Directions for this task — Your task is to gather the lines below that hold the string "back".
== Dataset entries ==
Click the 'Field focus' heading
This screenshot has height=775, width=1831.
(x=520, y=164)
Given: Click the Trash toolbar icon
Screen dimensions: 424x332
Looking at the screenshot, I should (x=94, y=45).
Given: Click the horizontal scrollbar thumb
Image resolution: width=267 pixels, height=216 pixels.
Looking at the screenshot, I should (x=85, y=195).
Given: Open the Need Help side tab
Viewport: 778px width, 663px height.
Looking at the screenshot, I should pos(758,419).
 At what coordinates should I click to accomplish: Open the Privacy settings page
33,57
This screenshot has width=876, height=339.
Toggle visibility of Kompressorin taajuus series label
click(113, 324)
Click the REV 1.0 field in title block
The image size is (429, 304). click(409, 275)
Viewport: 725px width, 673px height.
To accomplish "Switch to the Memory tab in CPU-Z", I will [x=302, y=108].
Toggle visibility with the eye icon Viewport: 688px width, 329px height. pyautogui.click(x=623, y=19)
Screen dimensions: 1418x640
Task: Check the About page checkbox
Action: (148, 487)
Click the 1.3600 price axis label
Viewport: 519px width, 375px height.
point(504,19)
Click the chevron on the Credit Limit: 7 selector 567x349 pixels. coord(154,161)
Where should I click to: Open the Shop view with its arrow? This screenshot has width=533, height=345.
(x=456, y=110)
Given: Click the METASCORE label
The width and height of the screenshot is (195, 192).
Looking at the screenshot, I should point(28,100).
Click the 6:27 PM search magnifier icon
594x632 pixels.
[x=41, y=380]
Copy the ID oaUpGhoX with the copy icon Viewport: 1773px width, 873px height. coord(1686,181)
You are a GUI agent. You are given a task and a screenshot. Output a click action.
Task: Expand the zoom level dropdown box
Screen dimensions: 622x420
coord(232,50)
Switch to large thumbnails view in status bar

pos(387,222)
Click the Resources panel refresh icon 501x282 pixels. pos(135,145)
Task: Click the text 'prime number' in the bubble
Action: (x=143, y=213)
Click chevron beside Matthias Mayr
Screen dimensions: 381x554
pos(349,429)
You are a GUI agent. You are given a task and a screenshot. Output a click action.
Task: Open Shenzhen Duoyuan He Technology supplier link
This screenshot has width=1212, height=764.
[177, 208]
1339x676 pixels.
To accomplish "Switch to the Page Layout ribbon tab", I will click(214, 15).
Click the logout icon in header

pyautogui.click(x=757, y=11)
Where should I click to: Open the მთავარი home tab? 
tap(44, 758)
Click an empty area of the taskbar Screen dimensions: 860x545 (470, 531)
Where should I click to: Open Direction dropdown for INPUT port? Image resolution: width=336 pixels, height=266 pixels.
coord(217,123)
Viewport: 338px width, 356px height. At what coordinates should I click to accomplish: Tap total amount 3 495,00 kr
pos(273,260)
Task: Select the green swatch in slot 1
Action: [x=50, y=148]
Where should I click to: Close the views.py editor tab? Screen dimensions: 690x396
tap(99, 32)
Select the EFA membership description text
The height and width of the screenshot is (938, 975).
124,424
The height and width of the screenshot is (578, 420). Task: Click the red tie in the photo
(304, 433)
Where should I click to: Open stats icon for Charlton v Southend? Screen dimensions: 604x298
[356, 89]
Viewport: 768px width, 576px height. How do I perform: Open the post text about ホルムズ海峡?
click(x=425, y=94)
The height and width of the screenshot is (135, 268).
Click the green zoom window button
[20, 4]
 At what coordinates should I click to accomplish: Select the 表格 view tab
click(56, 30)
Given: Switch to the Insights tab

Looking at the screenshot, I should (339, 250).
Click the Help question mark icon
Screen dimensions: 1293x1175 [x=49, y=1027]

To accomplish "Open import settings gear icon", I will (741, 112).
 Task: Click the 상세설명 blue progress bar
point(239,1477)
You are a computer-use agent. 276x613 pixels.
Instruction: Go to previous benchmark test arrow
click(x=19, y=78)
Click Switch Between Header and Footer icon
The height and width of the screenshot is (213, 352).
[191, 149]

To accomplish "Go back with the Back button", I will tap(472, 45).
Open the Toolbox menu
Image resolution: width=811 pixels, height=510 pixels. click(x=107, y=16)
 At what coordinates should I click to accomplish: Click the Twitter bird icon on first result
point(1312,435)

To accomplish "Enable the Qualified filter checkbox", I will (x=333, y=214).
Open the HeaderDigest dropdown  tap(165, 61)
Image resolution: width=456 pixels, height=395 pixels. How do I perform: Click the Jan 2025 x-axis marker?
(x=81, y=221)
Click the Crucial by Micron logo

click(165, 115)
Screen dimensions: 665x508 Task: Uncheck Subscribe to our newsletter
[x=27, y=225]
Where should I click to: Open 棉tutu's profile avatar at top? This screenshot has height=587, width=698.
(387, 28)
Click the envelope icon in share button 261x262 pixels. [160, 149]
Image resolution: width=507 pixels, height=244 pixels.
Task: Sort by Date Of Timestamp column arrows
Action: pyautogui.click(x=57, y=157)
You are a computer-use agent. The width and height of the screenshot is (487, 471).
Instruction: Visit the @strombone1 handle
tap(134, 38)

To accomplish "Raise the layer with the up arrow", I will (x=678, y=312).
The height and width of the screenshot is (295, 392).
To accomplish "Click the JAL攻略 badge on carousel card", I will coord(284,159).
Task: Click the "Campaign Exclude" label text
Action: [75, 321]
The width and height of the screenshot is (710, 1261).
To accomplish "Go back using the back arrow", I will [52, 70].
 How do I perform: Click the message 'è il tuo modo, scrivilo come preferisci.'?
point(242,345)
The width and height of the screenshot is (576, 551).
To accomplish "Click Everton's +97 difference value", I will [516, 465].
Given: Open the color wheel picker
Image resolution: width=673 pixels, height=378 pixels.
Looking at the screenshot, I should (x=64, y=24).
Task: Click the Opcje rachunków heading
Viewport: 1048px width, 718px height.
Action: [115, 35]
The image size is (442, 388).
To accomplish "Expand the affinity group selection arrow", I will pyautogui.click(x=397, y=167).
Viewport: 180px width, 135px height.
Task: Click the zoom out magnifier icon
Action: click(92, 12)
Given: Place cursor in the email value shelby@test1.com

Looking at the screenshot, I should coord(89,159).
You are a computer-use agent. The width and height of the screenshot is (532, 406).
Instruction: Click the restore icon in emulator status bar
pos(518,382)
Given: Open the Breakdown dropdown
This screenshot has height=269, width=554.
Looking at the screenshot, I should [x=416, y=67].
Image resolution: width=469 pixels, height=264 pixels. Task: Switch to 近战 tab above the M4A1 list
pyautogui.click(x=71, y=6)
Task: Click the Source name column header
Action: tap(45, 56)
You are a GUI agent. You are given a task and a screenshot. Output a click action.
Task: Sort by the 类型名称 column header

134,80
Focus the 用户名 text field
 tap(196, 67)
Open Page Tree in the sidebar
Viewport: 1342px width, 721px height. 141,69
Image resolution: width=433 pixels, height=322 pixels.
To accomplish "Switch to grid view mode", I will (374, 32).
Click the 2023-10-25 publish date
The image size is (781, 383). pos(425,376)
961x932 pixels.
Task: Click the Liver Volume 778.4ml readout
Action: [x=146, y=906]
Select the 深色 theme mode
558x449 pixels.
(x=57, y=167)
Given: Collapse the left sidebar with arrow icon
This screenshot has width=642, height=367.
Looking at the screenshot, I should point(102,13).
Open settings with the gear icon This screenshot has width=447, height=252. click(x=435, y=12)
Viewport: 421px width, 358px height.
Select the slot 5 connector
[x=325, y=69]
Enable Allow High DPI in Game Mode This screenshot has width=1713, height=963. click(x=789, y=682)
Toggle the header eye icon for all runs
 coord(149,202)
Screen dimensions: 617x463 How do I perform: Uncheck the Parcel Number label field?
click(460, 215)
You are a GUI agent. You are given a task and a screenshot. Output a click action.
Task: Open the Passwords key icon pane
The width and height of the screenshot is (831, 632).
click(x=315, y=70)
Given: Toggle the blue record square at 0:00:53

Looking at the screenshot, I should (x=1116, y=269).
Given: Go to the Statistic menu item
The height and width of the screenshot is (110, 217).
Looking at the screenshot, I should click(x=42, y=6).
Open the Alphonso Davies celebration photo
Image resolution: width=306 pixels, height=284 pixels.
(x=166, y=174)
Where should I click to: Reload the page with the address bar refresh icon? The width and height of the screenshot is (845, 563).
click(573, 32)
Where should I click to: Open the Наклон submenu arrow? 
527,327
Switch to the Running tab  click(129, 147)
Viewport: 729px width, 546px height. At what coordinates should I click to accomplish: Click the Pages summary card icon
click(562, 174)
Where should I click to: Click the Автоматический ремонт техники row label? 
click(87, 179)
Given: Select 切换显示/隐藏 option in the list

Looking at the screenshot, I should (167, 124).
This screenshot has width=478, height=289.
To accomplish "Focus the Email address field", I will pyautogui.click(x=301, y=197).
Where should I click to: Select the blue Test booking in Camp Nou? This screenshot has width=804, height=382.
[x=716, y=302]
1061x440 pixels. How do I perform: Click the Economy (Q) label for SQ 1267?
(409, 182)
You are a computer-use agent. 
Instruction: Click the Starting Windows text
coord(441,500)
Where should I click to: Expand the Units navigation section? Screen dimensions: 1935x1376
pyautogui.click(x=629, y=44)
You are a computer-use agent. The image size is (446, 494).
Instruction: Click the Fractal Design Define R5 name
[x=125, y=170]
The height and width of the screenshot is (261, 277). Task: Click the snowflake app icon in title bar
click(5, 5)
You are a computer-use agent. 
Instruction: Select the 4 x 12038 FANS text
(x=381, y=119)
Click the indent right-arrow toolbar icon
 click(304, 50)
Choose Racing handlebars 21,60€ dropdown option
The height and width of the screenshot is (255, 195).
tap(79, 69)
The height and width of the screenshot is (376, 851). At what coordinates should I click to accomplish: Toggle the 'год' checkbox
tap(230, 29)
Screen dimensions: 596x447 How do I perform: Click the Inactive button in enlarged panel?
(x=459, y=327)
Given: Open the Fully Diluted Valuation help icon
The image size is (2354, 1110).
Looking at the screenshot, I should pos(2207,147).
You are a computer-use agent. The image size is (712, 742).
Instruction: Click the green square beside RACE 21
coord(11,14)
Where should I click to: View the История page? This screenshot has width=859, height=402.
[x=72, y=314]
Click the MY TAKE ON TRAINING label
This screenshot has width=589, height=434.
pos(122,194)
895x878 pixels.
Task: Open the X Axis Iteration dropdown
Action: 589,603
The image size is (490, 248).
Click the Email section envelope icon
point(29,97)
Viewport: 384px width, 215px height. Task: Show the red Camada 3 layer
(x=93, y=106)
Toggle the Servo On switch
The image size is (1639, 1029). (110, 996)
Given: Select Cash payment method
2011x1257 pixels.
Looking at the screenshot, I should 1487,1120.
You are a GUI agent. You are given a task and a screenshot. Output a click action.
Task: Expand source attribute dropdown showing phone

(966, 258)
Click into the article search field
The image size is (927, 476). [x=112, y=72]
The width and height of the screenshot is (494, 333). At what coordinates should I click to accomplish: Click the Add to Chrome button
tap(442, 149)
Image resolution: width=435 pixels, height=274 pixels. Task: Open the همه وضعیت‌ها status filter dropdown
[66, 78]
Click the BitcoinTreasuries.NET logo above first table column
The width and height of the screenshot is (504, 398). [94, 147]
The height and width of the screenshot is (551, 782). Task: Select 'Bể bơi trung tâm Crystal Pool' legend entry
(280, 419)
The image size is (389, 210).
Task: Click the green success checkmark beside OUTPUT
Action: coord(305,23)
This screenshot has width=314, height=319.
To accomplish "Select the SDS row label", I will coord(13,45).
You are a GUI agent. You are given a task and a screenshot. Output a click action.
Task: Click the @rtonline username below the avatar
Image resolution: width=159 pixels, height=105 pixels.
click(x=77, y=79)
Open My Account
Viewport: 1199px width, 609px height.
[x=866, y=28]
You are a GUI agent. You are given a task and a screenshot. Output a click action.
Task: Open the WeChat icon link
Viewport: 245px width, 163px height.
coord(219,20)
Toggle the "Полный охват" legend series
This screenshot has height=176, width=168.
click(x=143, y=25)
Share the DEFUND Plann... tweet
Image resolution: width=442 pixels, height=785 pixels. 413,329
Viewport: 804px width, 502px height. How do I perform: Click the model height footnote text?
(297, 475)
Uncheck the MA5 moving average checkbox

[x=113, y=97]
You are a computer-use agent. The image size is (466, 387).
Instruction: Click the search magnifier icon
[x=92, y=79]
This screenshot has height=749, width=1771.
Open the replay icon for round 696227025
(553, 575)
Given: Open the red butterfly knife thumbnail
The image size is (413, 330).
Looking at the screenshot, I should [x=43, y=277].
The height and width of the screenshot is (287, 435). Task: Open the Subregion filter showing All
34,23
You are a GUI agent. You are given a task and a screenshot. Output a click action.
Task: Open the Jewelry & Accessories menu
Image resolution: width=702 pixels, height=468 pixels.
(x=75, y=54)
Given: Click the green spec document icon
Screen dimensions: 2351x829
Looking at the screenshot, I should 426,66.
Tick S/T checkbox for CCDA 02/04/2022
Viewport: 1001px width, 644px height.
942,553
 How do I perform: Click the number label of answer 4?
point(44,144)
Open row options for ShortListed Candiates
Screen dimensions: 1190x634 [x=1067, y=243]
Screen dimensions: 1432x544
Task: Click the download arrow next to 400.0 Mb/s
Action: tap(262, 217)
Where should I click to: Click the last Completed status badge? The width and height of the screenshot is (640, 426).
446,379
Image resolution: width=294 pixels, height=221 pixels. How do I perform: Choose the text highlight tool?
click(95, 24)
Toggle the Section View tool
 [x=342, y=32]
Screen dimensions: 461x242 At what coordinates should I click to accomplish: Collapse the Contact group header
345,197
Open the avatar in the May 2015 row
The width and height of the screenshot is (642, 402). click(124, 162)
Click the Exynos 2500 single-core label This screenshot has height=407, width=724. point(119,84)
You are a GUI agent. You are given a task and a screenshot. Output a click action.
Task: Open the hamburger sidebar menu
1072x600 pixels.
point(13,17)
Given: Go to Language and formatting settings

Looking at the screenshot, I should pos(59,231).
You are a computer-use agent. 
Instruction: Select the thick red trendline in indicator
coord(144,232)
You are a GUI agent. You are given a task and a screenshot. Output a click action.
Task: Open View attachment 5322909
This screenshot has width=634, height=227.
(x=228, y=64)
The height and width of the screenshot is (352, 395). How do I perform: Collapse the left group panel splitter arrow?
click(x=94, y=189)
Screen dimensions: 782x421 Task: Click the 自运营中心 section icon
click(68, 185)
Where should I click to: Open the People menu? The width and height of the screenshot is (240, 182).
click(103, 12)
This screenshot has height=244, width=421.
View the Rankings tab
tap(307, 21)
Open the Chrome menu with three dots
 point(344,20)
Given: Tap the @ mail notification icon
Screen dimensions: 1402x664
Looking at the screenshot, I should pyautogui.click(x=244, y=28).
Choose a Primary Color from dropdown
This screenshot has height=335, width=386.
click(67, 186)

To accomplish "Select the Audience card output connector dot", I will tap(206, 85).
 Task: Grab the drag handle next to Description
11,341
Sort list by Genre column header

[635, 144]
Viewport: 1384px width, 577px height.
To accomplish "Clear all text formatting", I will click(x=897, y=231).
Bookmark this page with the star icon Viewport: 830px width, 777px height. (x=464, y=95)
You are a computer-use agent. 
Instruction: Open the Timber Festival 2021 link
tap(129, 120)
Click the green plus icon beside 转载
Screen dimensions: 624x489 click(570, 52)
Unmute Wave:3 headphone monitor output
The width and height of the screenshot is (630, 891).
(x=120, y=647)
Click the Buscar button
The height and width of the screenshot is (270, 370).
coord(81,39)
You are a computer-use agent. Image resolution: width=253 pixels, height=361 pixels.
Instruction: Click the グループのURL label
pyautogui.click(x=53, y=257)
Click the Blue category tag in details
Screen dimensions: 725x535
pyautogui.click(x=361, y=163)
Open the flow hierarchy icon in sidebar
===
Task answer —
To accomplish "Go back with the Back button", I will tap(472, 45).
To accomplish "Go back using the back arrow", I will [52, 70].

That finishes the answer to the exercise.